WRITTEN INSTRUCTION A
Return the passage of the column about Redskins and Wizards fans from "This story was" up to and including "to the Jaguars.", copied word for word.

TEXT TO READ
__________________________________________________

This story was adapted from the daily D.C. Sports Bog newsletter. Click here to subscribe.
My friend Matt Mathai arrived in the United States from India in 1970, and since then the Redskins have been his NFL team. Last weekend, he went to watch them play at FedEx Field. This weekend, he’ll root for them to lose to the Jaguars.
“I believe I’m done,” he wrote to me Friday. “I hope the Redskins lose every remaining game this year.”
My friend Danny is one of the biggest Wizards boosters on the Internet, the kind of fan who watched every game when they were bad, and relished every game when they got good. Now, he’s pulling for their opponents.
“I take no pleasure in telling you that I reached a point where I am actively checking scores to see if the Wizards lose,” he wrote to me Friday. “For the greater good, I am hoping that the Wizards struggle enough to finally change direction at team president."
Friday I got an email from Josh Greenberg. He’s a Redskins fan, and a Wizards fan. And . . . well, you guessed it.
“Yes, I am rooting for losses,” he wrote. “I want so many losses right now that it’s offensive.”
This isn’t scientific. I have no polling data. It sure isn’t universal. And this isn’t about tanking for a high draft pick. Rather, there are Redskins fans who sort of secretly (or maybe not secretly) hope the team tumbles down the stretch, forcing Daniel Snyder to make serious, franchise-altering changes. And there are Wizards fans who sort of secretly (or maybe not secretly) hope the team’s struggles continue, forcing Ted Leonsis to make serious, franchise-altering changes. They love these teams. And yet:
“I’m rooting against the Wizards and Skins for the rest of their respective seasons,” Pradip Lavanya wrote me.
Such fans have lost faith in the current front offices. (And notice the way I’m outsourcing the complaints to angry fans, to shield myself from having to go out on any limbs myself? A veteran move. Column-by-proxy. Can some of you also help answer my emails?)

__________________________________________________

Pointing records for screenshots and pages
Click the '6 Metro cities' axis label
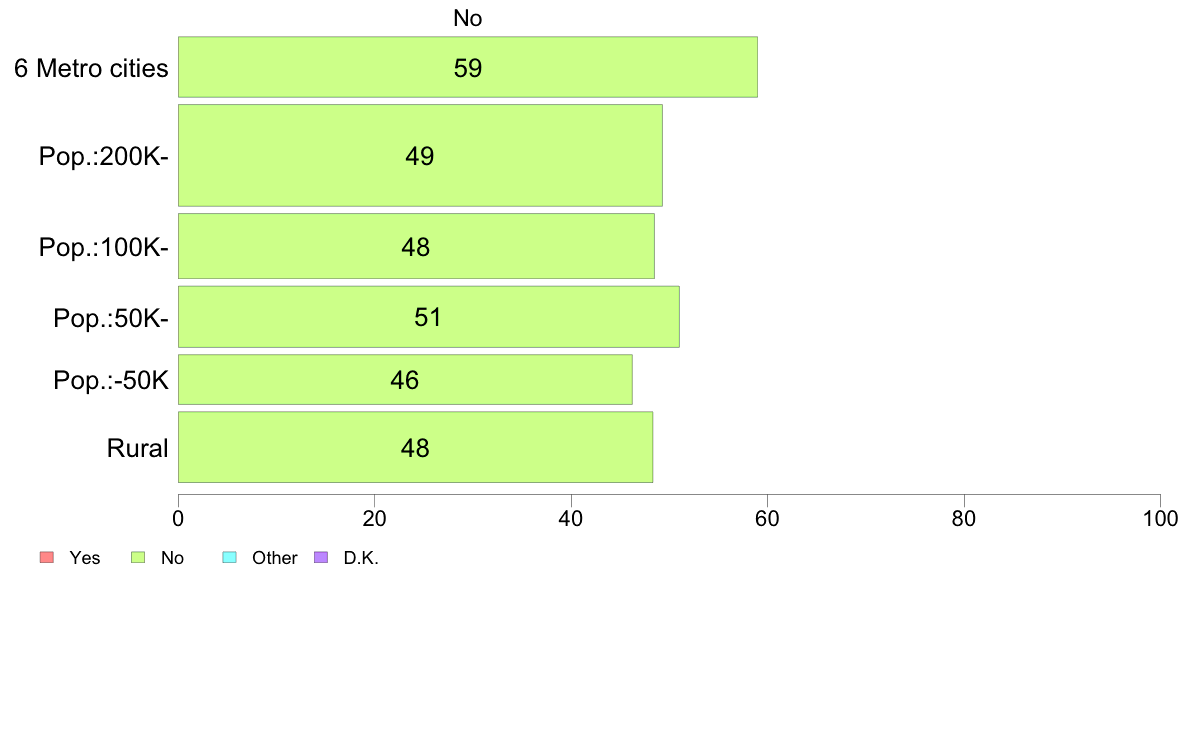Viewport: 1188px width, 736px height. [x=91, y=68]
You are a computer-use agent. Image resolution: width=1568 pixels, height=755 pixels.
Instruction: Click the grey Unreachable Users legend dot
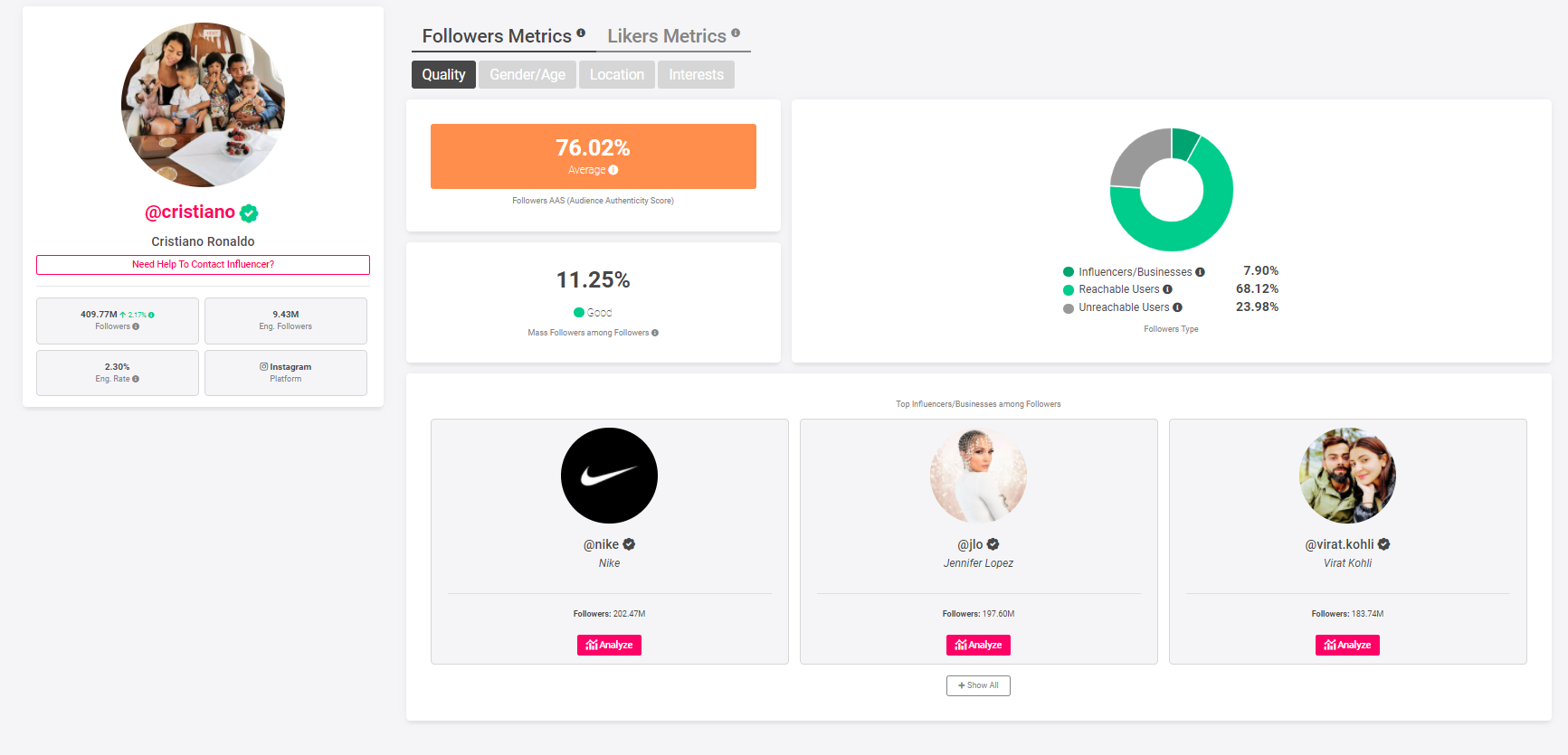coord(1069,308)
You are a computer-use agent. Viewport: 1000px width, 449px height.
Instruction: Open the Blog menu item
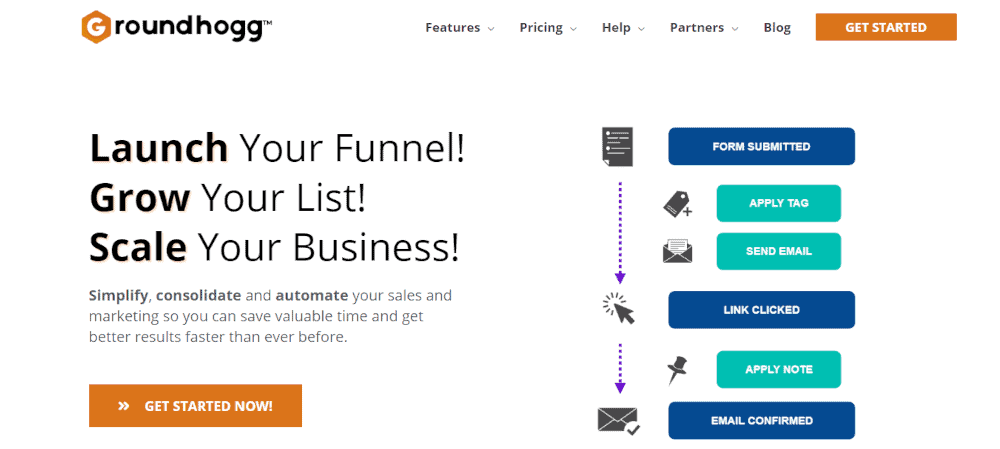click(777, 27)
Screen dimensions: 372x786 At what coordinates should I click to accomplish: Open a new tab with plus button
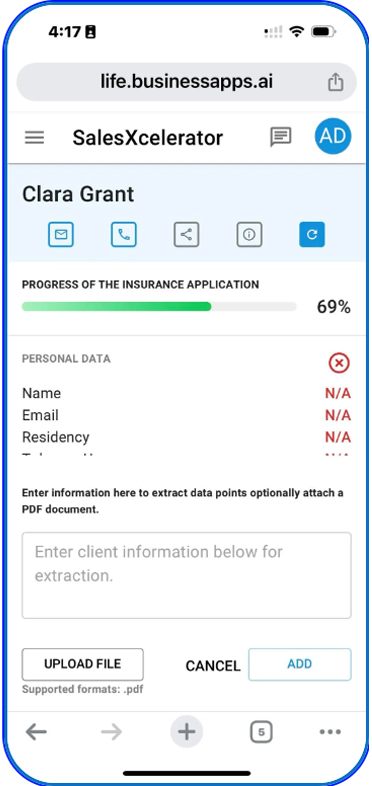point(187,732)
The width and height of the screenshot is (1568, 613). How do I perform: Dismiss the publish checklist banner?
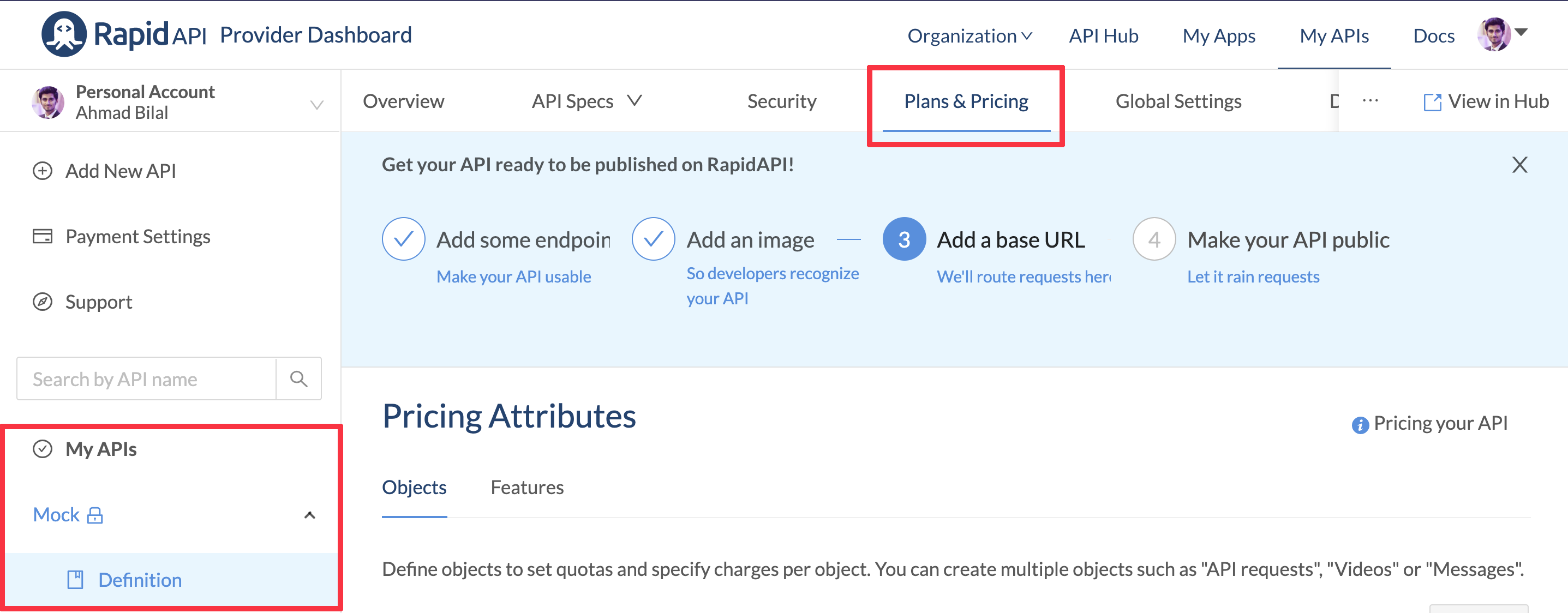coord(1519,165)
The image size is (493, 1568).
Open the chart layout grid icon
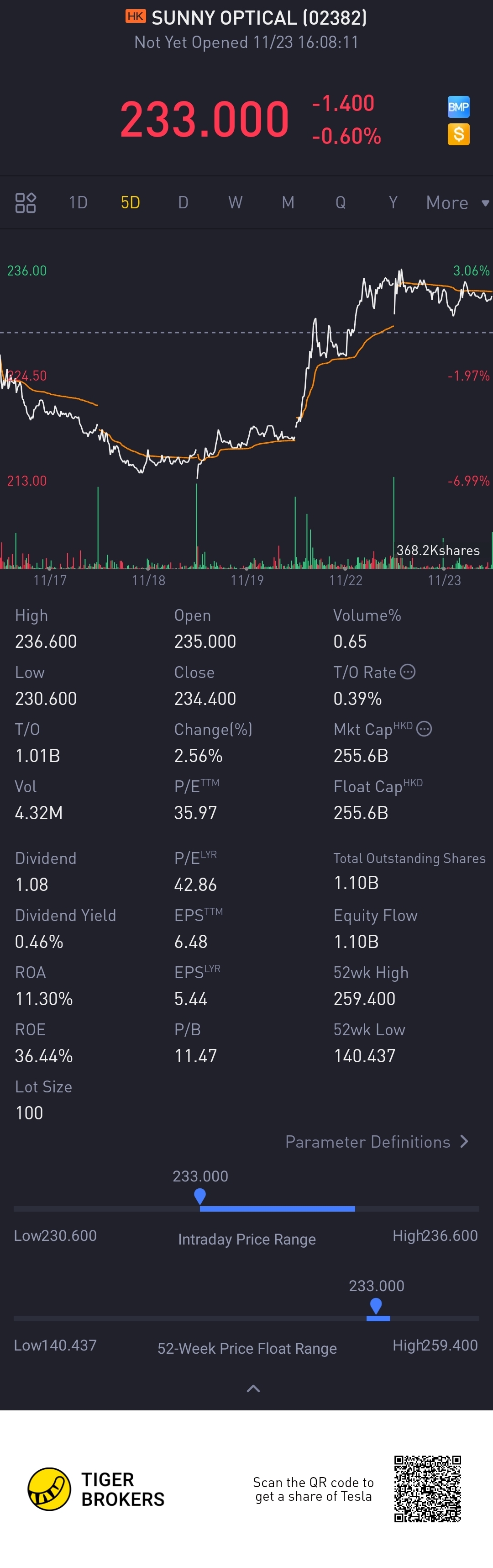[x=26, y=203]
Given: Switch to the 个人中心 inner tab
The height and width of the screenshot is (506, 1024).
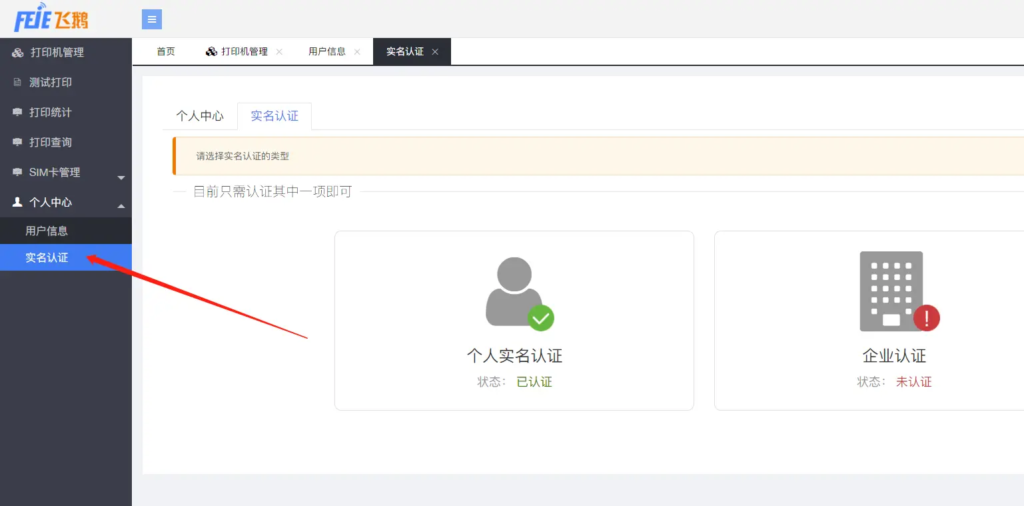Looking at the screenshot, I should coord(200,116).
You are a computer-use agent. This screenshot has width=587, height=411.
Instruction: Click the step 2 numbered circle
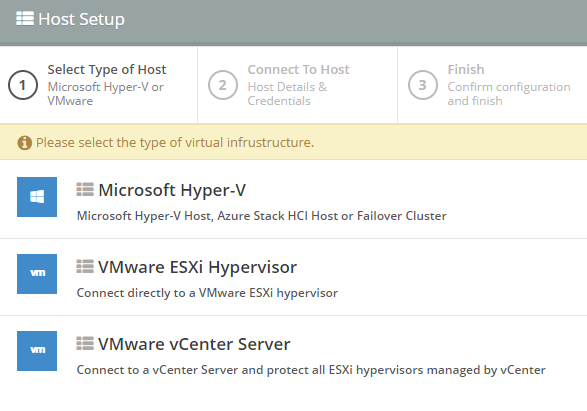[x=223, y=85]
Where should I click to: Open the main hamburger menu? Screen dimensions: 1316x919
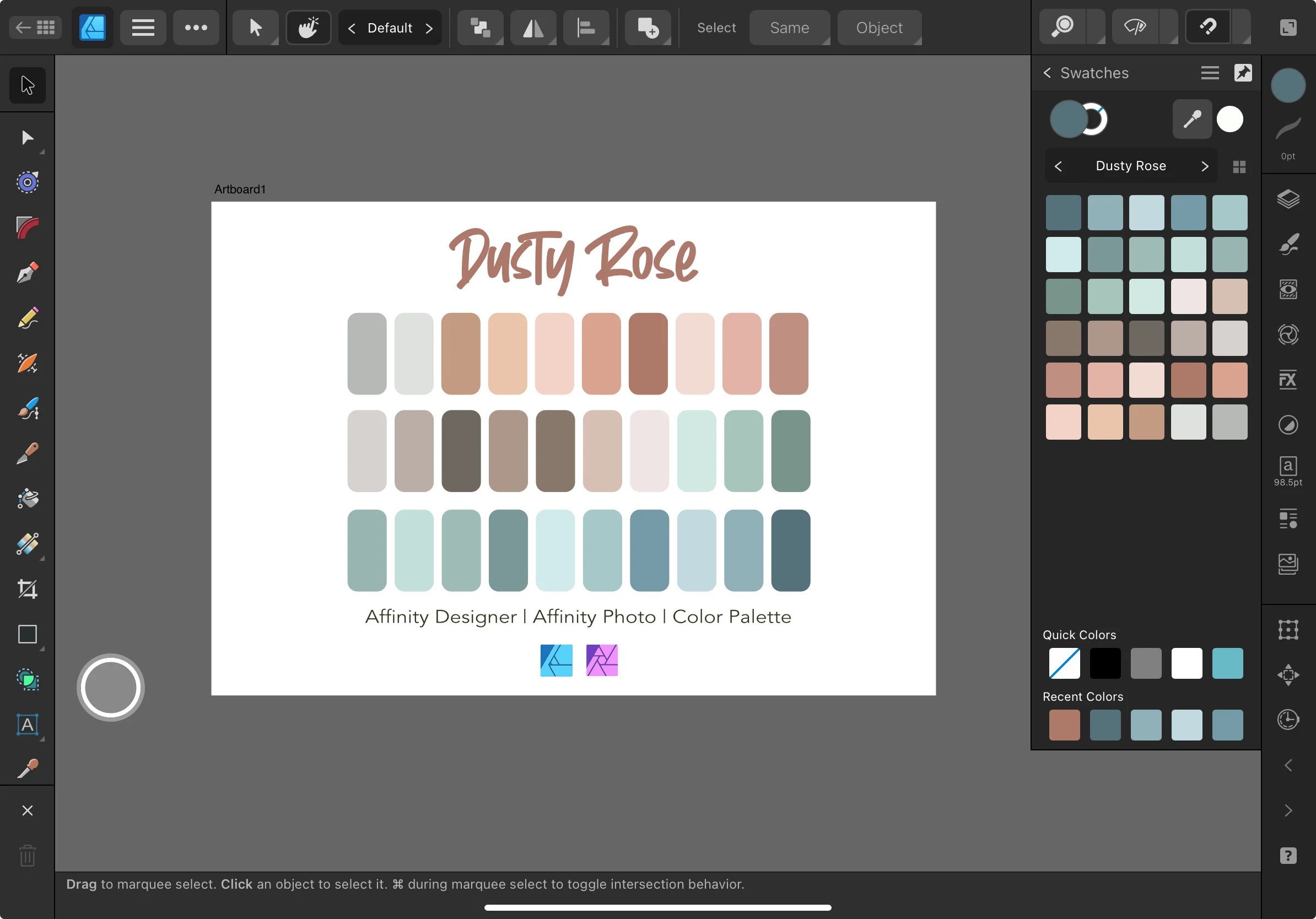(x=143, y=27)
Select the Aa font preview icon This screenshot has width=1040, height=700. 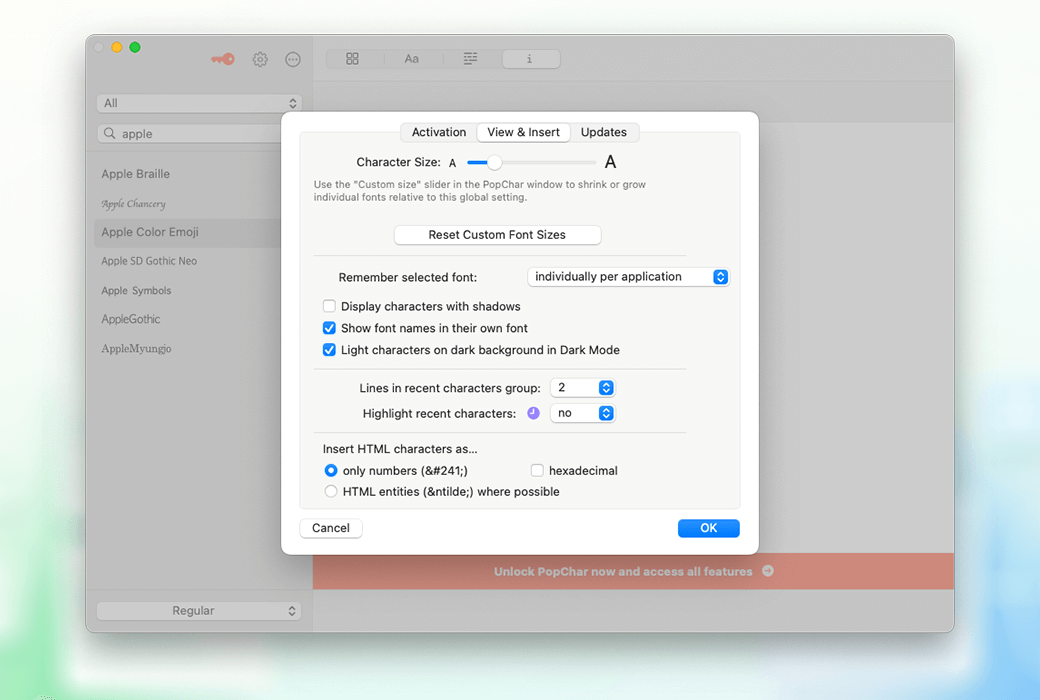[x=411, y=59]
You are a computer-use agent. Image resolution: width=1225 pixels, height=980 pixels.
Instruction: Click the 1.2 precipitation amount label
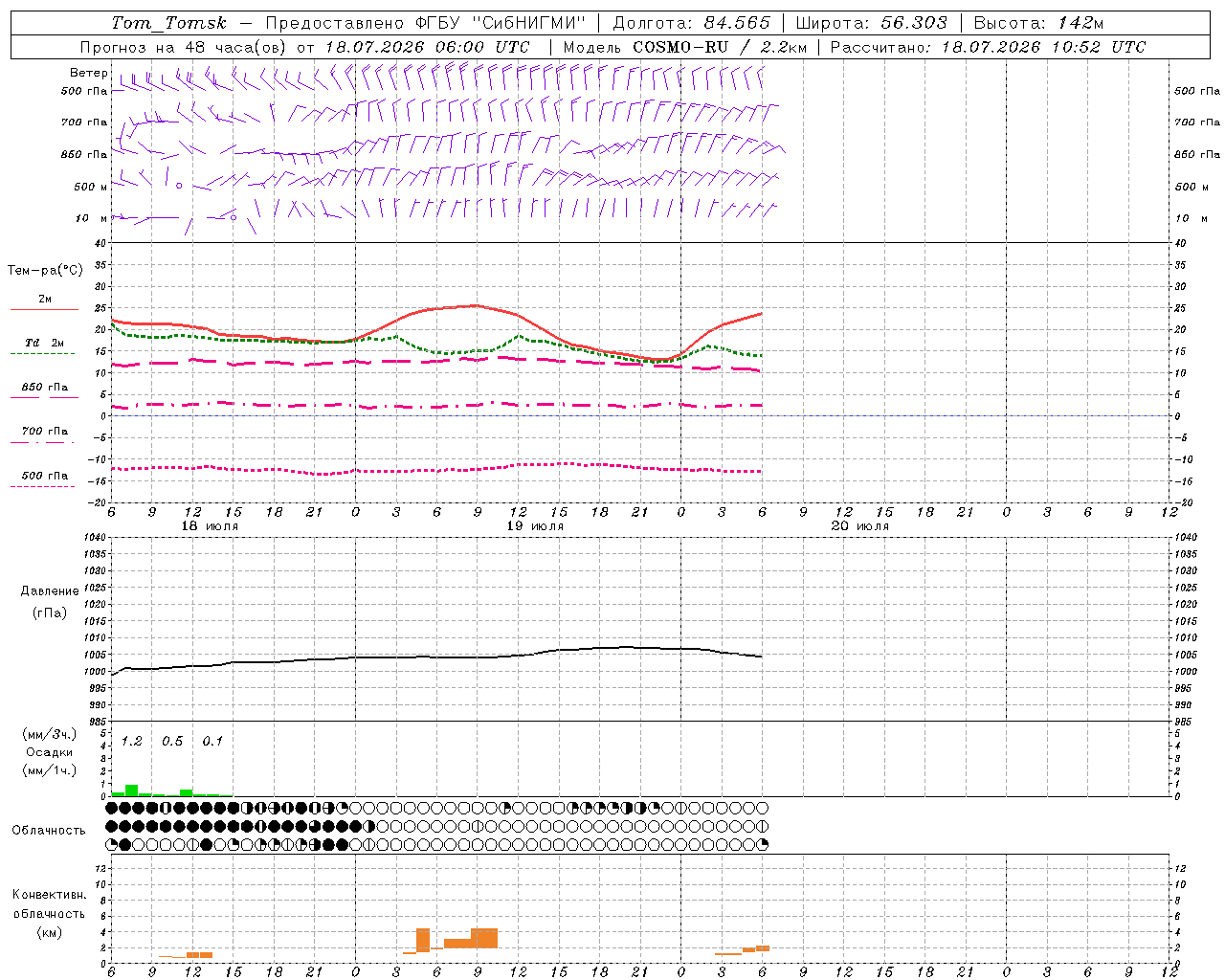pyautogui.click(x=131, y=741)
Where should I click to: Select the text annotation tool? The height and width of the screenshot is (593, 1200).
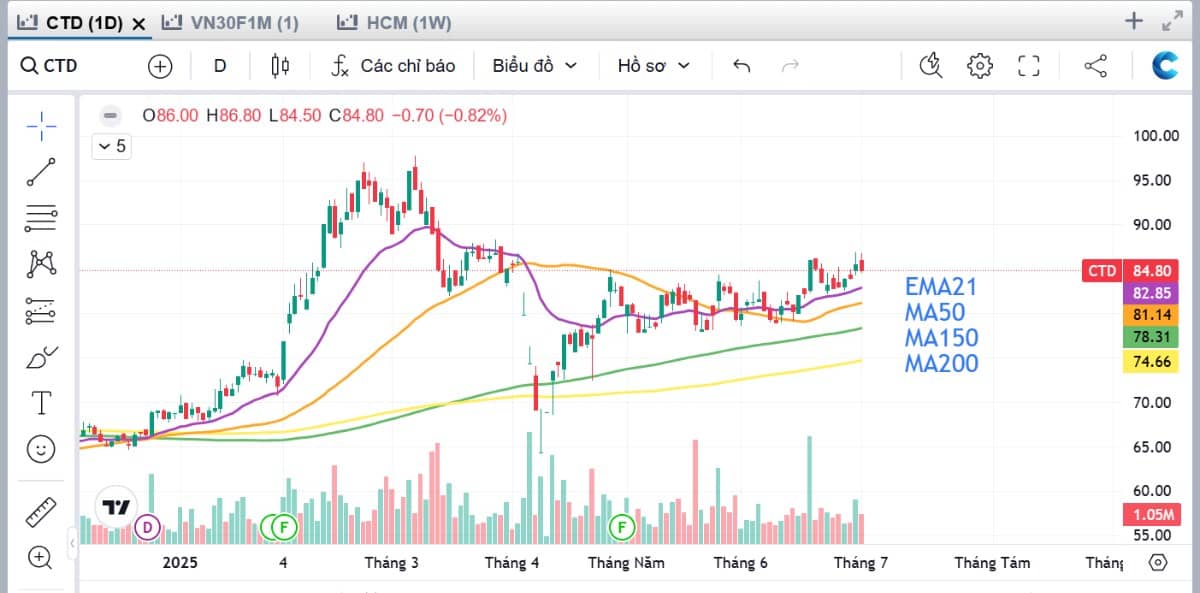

__________________________________________________

WRITTEN INSTRUCTION B
Locate each line in the records above that contains the string "computer", and copy those lines unchanged.

COMPLETE RESPONSE A
This story was adapted from the daily D.C. Sports Bog newsletter. Click here to subscribe.
My friend Matt Mathai arrived in the United States from India in 1970, and since then the Redskins have been his NFL team. Last weekend, he went to watch them play at FedEx Field. This weekend, he’ll root for them to lose to the Jaguars.

COMPLETE RESPONSE B
You are a computer-use agent. Image resolution: width=1568 pixels, height=755 pixels.
You are a computer-use agent. Viewport: 1000px width, 449px height.
You are a computer-use agent. This screenshot has width=587, height=411.
You are a computer-use agent. Image resolution: width=1225 pixels, height=980 pixels.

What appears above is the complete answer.